Nevertheless, Onwubiko underscores the need to retrain and reform the police, while equipping them with the wherewithal to establish functional anti-rape squads in all police formations and divisions across the country.
“Above all, the Nigerian Human Rights Commission (NHRC) must be up and doing in efforts to protect and promote the human rights of Nigerians.
“The Freedom of Information Act and the amendments of the enabling Act setting up the NHRC should be used as tools in efforts to facilitate a holistic change in the human rights profile of Nigeria, which is currently low,” he said.

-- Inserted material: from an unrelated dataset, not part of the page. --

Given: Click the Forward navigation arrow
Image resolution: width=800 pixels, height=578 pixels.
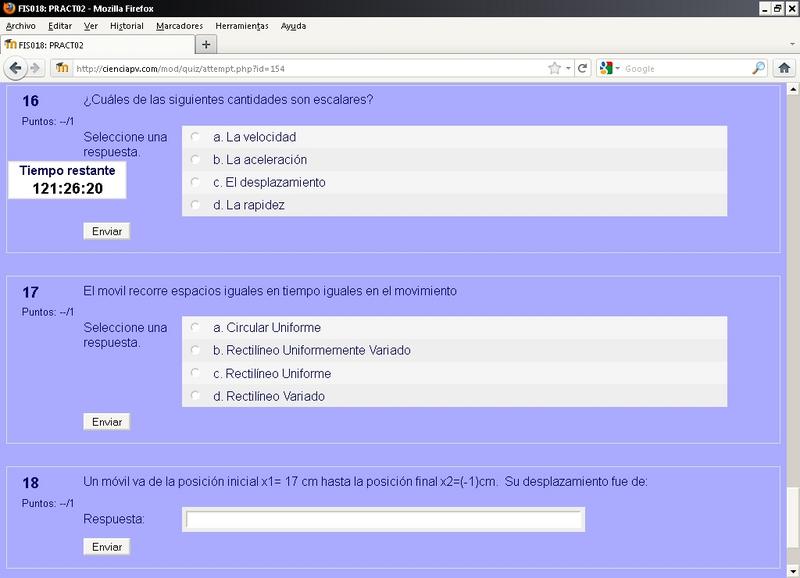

Sharing similar sentiments, Mrs Aver Gavar, Deputy Director (Legal) and Head of Focal Areas Unit, NHRC, says the UN initiated the Human Rights Day, as part of the campaign to ensure the protection of the people’s rights.
“The Day is about knowing and living your rights every single day,” she adds.
Gavar stresses that human rights violations include extra-judicial killings, displacement of people from their communities and places of abode, and loss of people’s right to education, shelter and health.
“As a commission, we have observed the huge burden of Internally Displaced Persons (IDPs), who have complained of being despondent.
“This situation could be viewed as a gap in governance, even as Nigeria is a party to the Kampala Convention, which places the primary responsibility of the care of IDPs on the government,’’ she says.
The NHRC official says that in instances of human rights abuse, the commission often intervenes by seeking redress.
She says that the redress could be in the form of compensation or by way of restitution.
She expatiates that the restitution ensures the reinstatement of the original status quo of people whose rights have been violated or trampled upon.
Gavar, however, notes that the amendment of the Nigerian Human Rights Commission Act in 2012 has increased the citizens’ confidence in the commission’s ability to handle complaints about human rights abuses.
“The number of complaints brought before the commission, particularly from 2012 to date, has doubled.
“We count this as an indicator of increased public confidence in the commision,” she says.
Gavar says that the commission regularly receives complaints on public rights issues such as forced evictions and other matters of public interest.
She says that while some of the complaints are dealt with internally — in the Protection and Investigation Department of NHRC — others that are more sensitive in nature (matters of public interest) are handled by the commission’s tribunal.
“Decisions of the commission’s tribunal have a status that is akin to that of high court decisions. Appeals against the tribunal’s decisions can also be brought before the Court of Appeal,’’ she says.
Gavar says that NHRC is collaborating with non-governmental organisations (NGOs) and civil society organisations (CSOs), adding that a lot of the commission’s success can be attributed to such collaborative efforts.
“We have met with certain NGOs to set up an agenda for the new Inspector General of Police, Mr Suleiman Abba,’’ she adds.
The deputy director reiterates that the main mandate of NHRC is to create an enabling environment for the preservation of the citizens’ human rights.
“We are proactive, and not just reactive, in our approach to human rights issues.
“We create public awareness of human rights and we also embark on advocacy visits to decision-makers who are the people in government.
“Such visits are made on the implementation of some of the laws as well as the international and regional instruments which Nigeria has ratified,’’ she adds.
Gava believes that sustained efforts should be made to encourage the government to protect the citizens’ human rights, as part of the strategies put in place to promote a better society.
All the same, human rights activists underscore the need for all countries of the world to initiate pragmatic measures to promote the fundamental rights of their citizens and guard against human rights violations.